Symbolics TODO

[certik]

• get the mrv() function finished that doesn't need the SubsSet (see my gruntz2 branch)
• Implement missing ASR features (important: focus only on a clean ASR design, for now in the frontend support method calls, and maybe later we'll design a clean interface):
  • e.has(x) (ASR: SymbolicHasQ)
  • e.func == Mul, e.func == Add, e.func == Pow
  • e.func == log (e.func == exp will not be supported, since SymEngine doesn't have an exp type, only Pow: Design question: should exp(x) be its own type/function? symengine/symengine#1984)
  • e.func == sin
  • y.args[0] and y.args[1] (ASR: SymbolicGetArguments, Design of getargs() #2393), where y is any expression
  • exponent = int(e.args[1])
  • as_two_terms(e), as_independent(e, x) (ASR: SymbolicAsTwoTerms and SymbolicAsIndependent)
  • list[S]
  • Set of symbolic expressions ({exp(x)}), make sure printing and comparison works
• Compile mrv using LPython

The goal is to design a very small and clean ASR design. As few functions and ASR nodes as possible, the S type does not have methods, we have global ASR nodes (as few as possible) and IntrinsicFunctions (can be many) to operate on it. We want to keep this Symbolic API surface to be minimal and clean (no duplication).

Let's write a pure Python implementation of this Symbolic API, initially we'll just ship it with LPython. It will implement exactly this API in pure CPython, so we will ensure 100% compatibility (thus satisfying the LPython contract that if it works in LPython, it gives exactly the same result in CPython). SymPy itself will be about 95% compatible, so most tests will work in both and we will continue testing both, but in some corner cases (such as exp(x).func, and sin(pi/8) etc.) it will differ, so those tests will only test in our pure Python implementation (we will ensure that majority of tests work in SymPy). And then much later, we'll ensure that the symengine.py (Python wrappers to SymEngine) are a strict superset of our "lean Symbolic API", so that one can use symengine.py interchangeably with our pure Python implementation (and it will be faster, while still being in CPython). And we will carefully document all differences to SymPy.
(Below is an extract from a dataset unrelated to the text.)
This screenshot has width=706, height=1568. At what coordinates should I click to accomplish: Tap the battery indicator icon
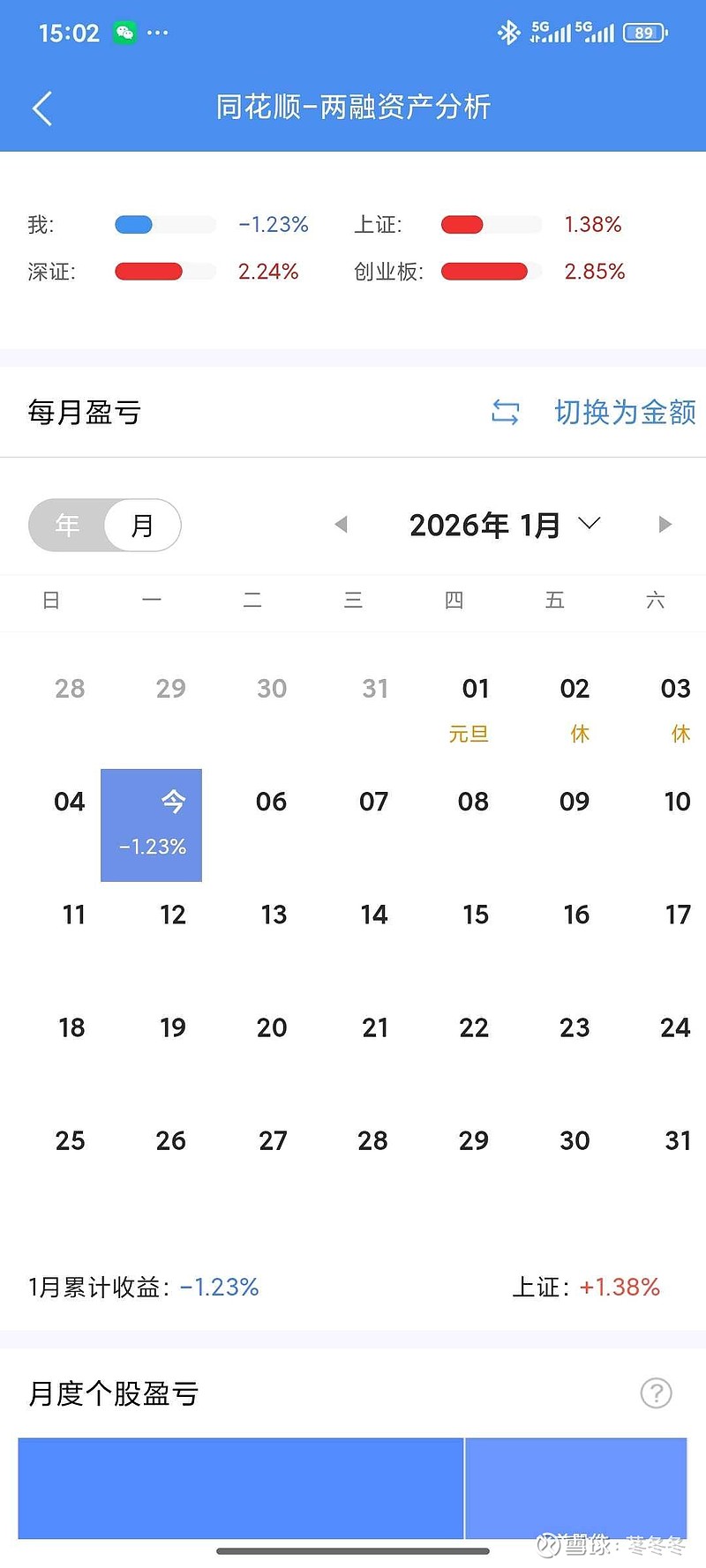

The contract will eventually be that if a symbolic code compiles and works with LPython, it will automatically work with our pure Python implementation as well as with symengine.py 100% of the time, and with SymPy only about 95%. And we'll offer our pure Python implementation (which will be slower than symengine.py, but faster than current SymPy) to SymPy itself, and using LPython SymPy can gradually move to this new core, we can start with limits.

[anutosh491]

Well if we plan on using basic_get_args for implemnting e.exp and e.base (instead of what I was trying to do in symengine/symengine#1980), we would need a work around for the CVecBasic type just like we had one for the basic type.
If you remember, we introduced a workaround for declaring a basic variable as follows

    _x: i64 = i64(0)
    x: CPtr = empty_c_void_p()
    p_c_pointer(pointer(_x, i64), x)

Now what basic_get_args does is, it takes in a pointer to CVecBasic and then it populates the value of args with the arguments.

//! Returns a CVecBasic of vec_basic given by get_args
CWRAPPER_OUTPUT_TYPE basic_get_args(const basic self, CVecBasic *args);

Hence we might need to think about a workaround for implementing CVecBasic in LPython.
Here it is a bit different that the general procedure for a basic variable(which is to define it through CPtr and then use the basic_new_stack function )
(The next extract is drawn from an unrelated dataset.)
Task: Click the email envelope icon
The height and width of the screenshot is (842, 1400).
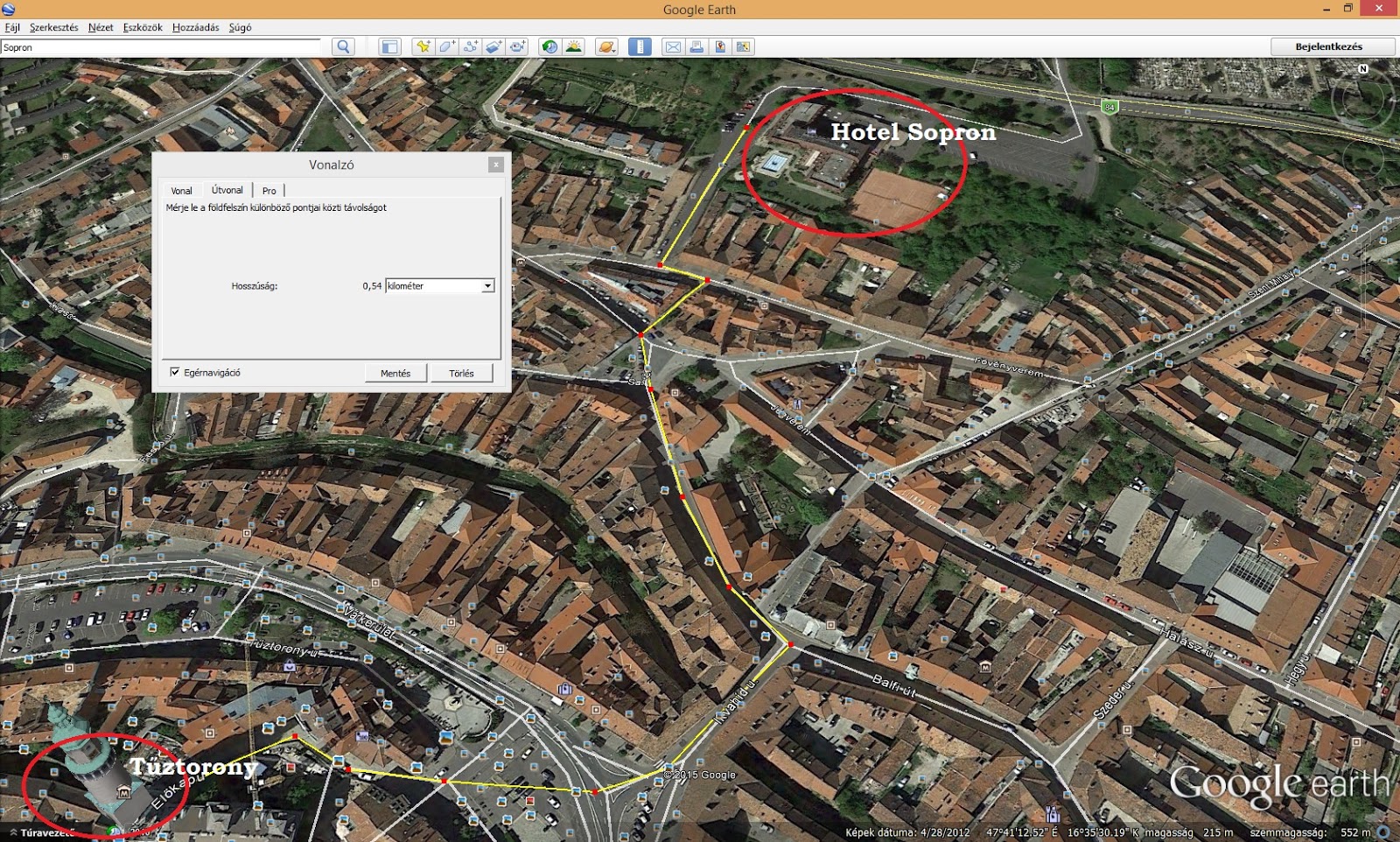Action: point(673,47)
Here we have something like

    CVecBasic *args = vecbasic_new();
    basic_get_args(e, args);

[certik]

You can also write an auxiliary C function that does this, if it simplifies things.

[certik]

Regarding the args, let's first implement the following:

args: list[S] = (x**2).args
print(args[0], args[1])

Where we obtain the whole vector of arguments from SymEngine, and we convert it to a Python tuple. Then we just deal with a tuple. For that, we should first get tuples of type S working in LPython, that is, get this working first:

args: list[S] = (x, S(2))
print(args[0], args[1])

And then once that works, let's get args: list[S] = (x**2).args working. For that, I think we need some ASR function, let's say SymbolicGetArguments that accepts an expression like x**2 and returns a tuple[S] with the arguments.
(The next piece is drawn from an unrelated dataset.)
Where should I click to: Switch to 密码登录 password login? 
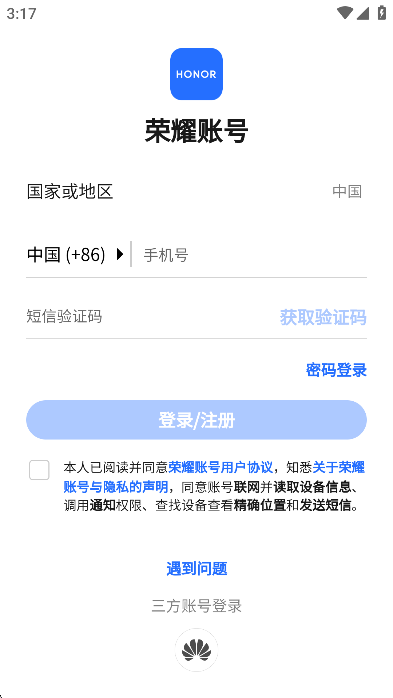[x=336, y=370]
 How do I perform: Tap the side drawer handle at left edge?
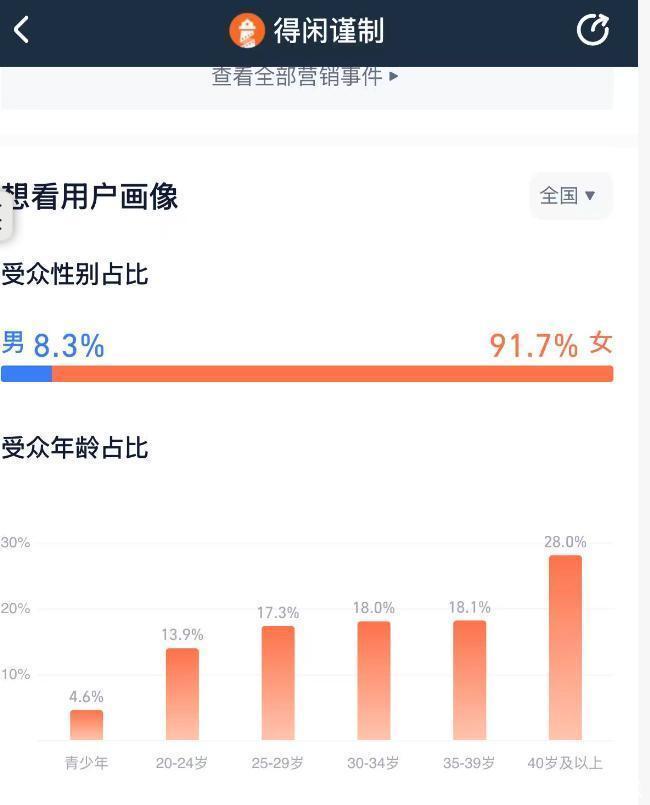[x=4, y=218]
I think after that, the following will also automatically start working:

print((x**2).args[0], (x**2).args[1])

However, for this to work, tuple would have to have a runtime size. Currently in LPython we have a compile time size, and in fact tuple[S] is a tuple of just one element. tuple[S, S, S] is a tuple of 3 elements. We have two ways forward:

• Either we extend the notation of LPython's tuple for runtime sizes. For that we would need to create some kind of a syntax for "tuple of arbitrary size, all elements are of the same type S`.
• Or we will return a list. So the example becomes: args: list[S] = (x**2).args; print(args[0], args[1]).

Once symengine gives us the CVecBasic *args, then you can construct the following ASR code to construct a list[S], as an implementation of SymbolicGetArguments, in Python:

r: list[S] = []
args = (x**2).args
for i in range(len(args)):
    r.append(args[i])

This has to be done in LPython using symengine's C API for handling the CVecBasic structure. So there is a function get gets you the length (len(args)) and there is another function to access an i-th element of the vector (args[i]).

[certik]

I would add a new integration test test_gruntz.py and in there I would start implementing the mrv function, I would start small and then start adding things to it. Every time we discover something that does not work, I would isolate the bug, and add a dedicated separate test test_symbolics_??.py for it. That way every single new feature will be tested. And then in test_gruntz.py I would just keep improving the one mrv implementation iteratively, whatever is there will be always working, and step by step we will get it to the point that it is equivalent (or almost equivalent) to SymPy's mrv: https://github.com/sympy/sympy/blob/b6e81e7c3f3860c7e826018e587531a8622fcc4e/sympy/series/gruntz.py#L248.